PODANY FRAGMENT -
Kredyt jako dźwignia finansowa jest bardzo dobrym narzędziem.
Czy zatem opłaca się kupować mieszkanie pod wynajem na kredyt?
Na jakie trudności można natrafić podczas 30 lat wynajmowania mieszkania i spłacania kredytu?
Sprawdźmy, czy jest jakiś złoty środek!
Kredytowanie na maksa
W Polsce kredyty hipoteczne są na zmiennej stopie procentowej.
Oznacza to, że rata kredytu można zmieniać się, zależnie od stóp procentowych.
Przeważnie banki umożliwiają „zamrożenie” oprocentowania raz na czas trwania całego kredytu i na okres nie dłuższy niż 5 lat.
W Stanach Zjednoczonych wciąż dostępne są kredyty ze stałym oprocentowaniem, na cały okres kredytowania (Też chcemy!).
Mamy teraz historycznie najniższe stopy procentowe.
Wynoszą one zaledwie 0,1%.
Oznacza to, że wyliczona rata kredytu z dnia dzisiejszego prawdopodobnie już nigdy nie będzie niższa, za to ma sporą szansę na to, aby kiedyś wzrosnąć.

CELE -
A - Przepisz dokładnie część tekstu o mieszkaniu pod wynajem na kredyt, która zaczyna się od słów „Kredytowanie na maksa”, a kończy słowami „one zaledwie 0,1%.”.
B - Podejmij tekst o kupnie mieszkania pod wynajem na kredyt i pisz go dalej od miejsca, w którym się kończy.

DOSTARCZONE WIERSZE -

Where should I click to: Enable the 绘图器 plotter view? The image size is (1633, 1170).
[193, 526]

...

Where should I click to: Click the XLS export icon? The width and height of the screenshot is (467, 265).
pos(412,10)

OCZEKIWANE ODPOWIEDZI -
A -
Kredytowanie na maksa
W Polsce kredyty hipoteczne są na zmiennej stopie procentowej.
Oznacza to, że rata kredytu można zmieniać się, zależnie od stóp procentowych.
Przeważnie banki umożliwiają „zamrożenie” oprocentowania raz na czas trwania całego kredytu i na okres nie dłuższy niż 5 lat.
W Stanach Zjednoczonych wciąż dostępne są kredyty ze stałym oprocentowaniem, na cały okres kredytowania (Też chcemy!).
Mamy teraz historycznie najniższe stopy procentowe.
Wynoszą one zaledwie 0,1%.

B -
Wiedząc powyższe, można spodziewać się, że branie kredytu na 80-90% wartości nieruchomości może się spinać dzisiaj, ale jak będzie w przyszłości?
Najgorszy scenariusz
Najgorszy scenariusz to bardzo duży wzrost stóp procentowych.
Jak duży może być?
W 2012 roku stopy procentowe były ponad 5%.
W 2008 roku prawie 7%.
W 2001 roku… ponad 18%!
Przypomnę, że teraz są 0,1%.
Dalej chcesz mieszkanie pod wynajem na kredyt?
Spójrz na wykres poniżej.
Prawdopodobny scenariusz
Szczerze wątpię, żebyśmy doczekali się stóp procentowych na poziomie z 2001 roku, czyli blisko 20%.
Za to wartości sprzed 8-12 lat są jak najbardziej możliwe.
5-7% nie są jakąś anomalią i trzeba być przygotowanym na taki wzrost.
Powstaje zatem pytanie:
O ile wzrośnie rata kredytu po wzroście stóp procentowych?
Z obliczeń wynika, że aby rata kredytu wzrosła dwukrotnie, to stopy procentowe musiałyby wynosić około 8,5%.
To wcale nie tak dużo, prawda?
Na taki wzrost raty powinien już teraz przygotować się inwestor.
Zobacz również:
Wynajem mieszkań – podatki. Jak rozliczyć nieruchomość inwestycyjną?
Mieszkanie pod wynajem na kredyt?
Jeżeli miałbym w coś inwestować za pożyczone pieniądze, to byłyby to tylko nieruchomości.
Dlatego mieszkanie pod wynajem na kredyt jest moim zdaniem sensowną opcją, pod pewnymi warunkami.
Każdy inwestor powinien bardzo dobrze znać koszty utrzymania swojej nieruchomości oraz średni przychód z jej najmu.
Jeżeli:
Rata Kredytu + Koszty < Przychód z najmu
to wszystko jest okej.
Ważne, aby to równanie było prawdziwe nawet po wzroście raty.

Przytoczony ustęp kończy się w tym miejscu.